Prompt
The answer should contain each record below, repeated exactly.

Dataset entries:
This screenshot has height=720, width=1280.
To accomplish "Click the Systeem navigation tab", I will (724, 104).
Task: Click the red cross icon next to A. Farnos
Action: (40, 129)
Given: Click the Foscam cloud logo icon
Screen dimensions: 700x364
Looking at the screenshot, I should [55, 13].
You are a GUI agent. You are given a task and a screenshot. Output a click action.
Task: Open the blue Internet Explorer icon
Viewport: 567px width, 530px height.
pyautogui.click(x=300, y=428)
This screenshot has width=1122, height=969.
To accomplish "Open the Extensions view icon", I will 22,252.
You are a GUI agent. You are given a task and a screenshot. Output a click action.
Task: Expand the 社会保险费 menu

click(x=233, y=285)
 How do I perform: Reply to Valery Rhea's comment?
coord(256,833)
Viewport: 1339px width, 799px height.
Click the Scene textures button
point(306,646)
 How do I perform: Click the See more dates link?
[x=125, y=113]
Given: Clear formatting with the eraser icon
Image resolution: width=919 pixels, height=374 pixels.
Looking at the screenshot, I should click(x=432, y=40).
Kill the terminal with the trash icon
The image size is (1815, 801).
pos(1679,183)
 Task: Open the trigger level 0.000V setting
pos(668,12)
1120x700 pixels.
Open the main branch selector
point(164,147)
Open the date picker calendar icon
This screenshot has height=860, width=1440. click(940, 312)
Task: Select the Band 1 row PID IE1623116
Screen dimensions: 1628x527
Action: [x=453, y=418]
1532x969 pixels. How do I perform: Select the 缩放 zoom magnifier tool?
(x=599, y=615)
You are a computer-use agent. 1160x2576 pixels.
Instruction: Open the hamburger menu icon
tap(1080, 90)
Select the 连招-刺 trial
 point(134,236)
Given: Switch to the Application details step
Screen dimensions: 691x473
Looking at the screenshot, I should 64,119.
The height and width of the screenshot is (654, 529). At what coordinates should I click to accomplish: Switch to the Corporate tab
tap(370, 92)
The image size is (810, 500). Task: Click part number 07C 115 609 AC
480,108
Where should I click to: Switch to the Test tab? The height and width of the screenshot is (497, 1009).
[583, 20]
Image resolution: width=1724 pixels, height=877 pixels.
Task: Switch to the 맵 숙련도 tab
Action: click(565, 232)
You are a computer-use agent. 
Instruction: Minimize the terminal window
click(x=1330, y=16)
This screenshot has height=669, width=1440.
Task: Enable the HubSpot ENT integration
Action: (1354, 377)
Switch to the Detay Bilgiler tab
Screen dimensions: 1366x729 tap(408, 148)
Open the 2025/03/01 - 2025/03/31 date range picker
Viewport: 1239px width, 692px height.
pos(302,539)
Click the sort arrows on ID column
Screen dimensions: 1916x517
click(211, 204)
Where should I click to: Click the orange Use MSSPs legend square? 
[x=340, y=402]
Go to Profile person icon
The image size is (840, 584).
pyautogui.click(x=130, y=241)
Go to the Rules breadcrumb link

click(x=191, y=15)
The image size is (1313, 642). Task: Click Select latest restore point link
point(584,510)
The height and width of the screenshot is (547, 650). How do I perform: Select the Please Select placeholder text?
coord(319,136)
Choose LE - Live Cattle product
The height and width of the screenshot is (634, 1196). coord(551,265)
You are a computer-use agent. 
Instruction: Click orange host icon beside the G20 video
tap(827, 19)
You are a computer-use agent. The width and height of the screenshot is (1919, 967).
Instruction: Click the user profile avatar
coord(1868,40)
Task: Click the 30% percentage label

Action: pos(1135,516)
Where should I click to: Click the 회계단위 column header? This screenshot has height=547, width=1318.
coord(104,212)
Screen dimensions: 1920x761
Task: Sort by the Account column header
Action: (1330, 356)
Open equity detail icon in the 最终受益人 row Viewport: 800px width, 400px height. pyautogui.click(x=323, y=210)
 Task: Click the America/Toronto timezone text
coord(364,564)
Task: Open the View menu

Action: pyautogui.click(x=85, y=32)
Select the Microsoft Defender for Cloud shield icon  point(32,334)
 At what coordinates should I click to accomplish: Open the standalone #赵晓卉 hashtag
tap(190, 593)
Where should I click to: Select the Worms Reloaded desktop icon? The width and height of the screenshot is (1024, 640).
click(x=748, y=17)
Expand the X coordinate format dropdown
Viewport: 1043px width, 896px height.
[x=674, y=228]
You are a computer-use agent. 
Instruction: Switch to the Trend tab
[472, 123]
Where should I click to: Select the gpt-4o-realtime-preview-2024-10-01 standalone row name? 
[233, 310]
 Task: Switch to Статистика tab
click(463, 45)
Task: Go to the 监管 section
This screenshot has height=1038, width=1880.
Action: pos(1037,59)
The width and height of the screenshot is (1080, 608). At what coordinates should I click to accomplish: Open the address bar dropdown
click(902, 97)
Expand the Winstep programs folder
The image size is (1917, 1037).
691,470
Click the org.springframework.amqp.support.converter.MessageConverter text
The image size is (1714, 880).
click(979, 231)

Worked solution
This screenshot has height=720, width=1280.
To accomplish "Click the Systeem navigation tab", I will (724, 104).
Task: Click the red cross icon next to A. Farnos
Action: (40, 129)
Given: Click the Foscam cloud logo icon
Screen dimensions: 700x364
Looking at the screenshot, I should [55, 13].
You are a GUI agent. You are given a task and a screenshot. Output a click action.
Task: Open the blue Internet Explorer icon
Viewport: 567px width, 530px height.
pyautogui.click(x=300, y=428)
This screenshot has width=1122, height=969.
To accomplish "Open the Extensions view icon", I will 22,252.
You are a GUI agent. You are given a task and a screenshot. Output a click action.
Task: Expand the 社会保险费 menu

click(x=233, y=285)
 How do I perform: Reply to Valery Rhea's comment?
coord(256,833)
Viewport: 1339px width, 799px height.
Click the Scene textures button
point(306,646)
 How do I perform: Click the See more dates link?
[x=125, y=113]
Given: Clear formatting with the eraser icon
Image resolution: width=919 pixels, height=374 pixels.
Looking at the screenshot, I should click(x=432, y=40).
Kill the terminal with the trash icon
The image size is (1815, 801).
pos(1679,183)
 Task: Open the trigger level 0.000V setting
pos(668,12)
1120x700 pixels.
Open the main branch selector
point(164,147)
Open the date picker calendar icon
This screenshot has height=860, width=1440. click(940, 312)
Task: Select the Band 1 row PID IE1623116
Screen dimensions: 1628x527
Action: [x=453, y=418]
1532x969 pixels. How do I perform: Select the 缩放 zoom magnifier tool?
(x=599, y=615)
You are a computer-use agent. 1160x2576 pixels.
Instruction: Open the hamburger menu icon
tap(1080, 90)
Select the 连招-刺 trial
 point(134,236)
Given: Switch to the Application details step
Screen dimensions: 691x473
Looking at the screenshot, I should 64,119.
The height and width of the screenshot is (654, 529). At what coordinates should I click to accomplish: Switch to the Corporate tab
tap(370, 92)
The image size is (810, 500). Task: Click part number 07C 115 609 AC
480,108
Where should I click to: Switch to the Test tab? The height and width of the screenshot is (497, 1009).
[583, 20]
Image resolution: width=1724 pixels, height=877 pixels.
Task: Switch to the 맵 숙련도 tab
Action: click(565, 232)
You are a computer-use agent. 
Instruction: Minimize the terminal window
click(x=1330, y=16)
This screenshot has height=669, width=1440.
Task: Enable the HubSpot ENT integration
Action: (1354, 377)
Switch to the Detay Bilgiler tab
Screen dimensions: 1366x729 tap(408, 148)
Open the 2025/03/01 - 2025/03/31 date range picker
Viewport: 1239px width, 692px height.
pos(302,539)
Click the sort arrows on ID column
Screen dimensions: 1916x517
click(211, 204)
Where should I click to: Click the orange Use MSSPs legend square? 
[x=340, y=402]
Go to Profile person icon
The image size is (840, 584).
pyautogui.click(x=130, y=241)
Go to the Rules breadcrumb link

click(x=191, y=15)
The image size is (1313, 642). Task: Click Select latest restore point link
point(584,510)
The height and width of the screenshot is (547, 650). How do I perform: Select the Please Select placeholder text?
coord(319,136)
Choose LE - Live Cattle product
The height and width of the screenshot is (634, 1196). coord(551,265)
You are a computer-use agent. 
Instruction: Click orange host icon beside the G20 video
tap(827, 19)
You are a computer-use agent. The width and height of the screenshot is (1919, 967).
Instruction: Click the user profile avatar
coord(1868,40)
Task: Click the 30% percentage label

Action: pos(1135,516)
Where should I click to: Click the 회계단위 column header? This screenshot has height=547, width=1318.
coord(104,212)
Screen dimensions: 1920x761
Task: Sort by the Account column header
Action: (1330, 356)
Open equity detail icon in the 最终受益人 row Viewport: 800px width, 400px height. pyautogui.click(x=323, y=210)
 Task: Click the America/Toronto timezone text
coord(364,564)
Task: Open the View menu

Action: pyautogui.click(x=85, y=32)
Select the Microsoft Defender for Cloud shield icon  point(32,334)
 At what coordinates should I click to accomplish: Open the standalone #赵晓卉 hashtag
tap(190, 593)
Where should I click to: Select the Worms Reloaded desktop icon? The width and height of the screenshot is (1024, 640).
click(x=748, y=17)
Expand the X coordinate format dropdown
Viewport: 1043px width, 896px height.
[x=674, y=228]
You are a computer-use agent. 
Instruction: Switch to the Trend tab
[472, 123]
Where should I click to: Select the gpt-4o-realtime-preview-2024-10-01 standalone row name? 
[233, 310]
 Task: Switch to Статистика tab
click(463, 45)
Task: Go to the 监管 section
This screenshot has height=1038, width=1880.
Action: pos(1037,59)
The width and height of the screenshot is (1080, 608). At what coordinates should I click to accomplish: Open the address bar dropdown
click(902, 97)
Expand the Winstep programs folder
The image size is (1917, 1037).
691,470
Click the org.springframework.amqp.support.converter.MessageConverter text
The image size is (1714, 880).
click(979, 231)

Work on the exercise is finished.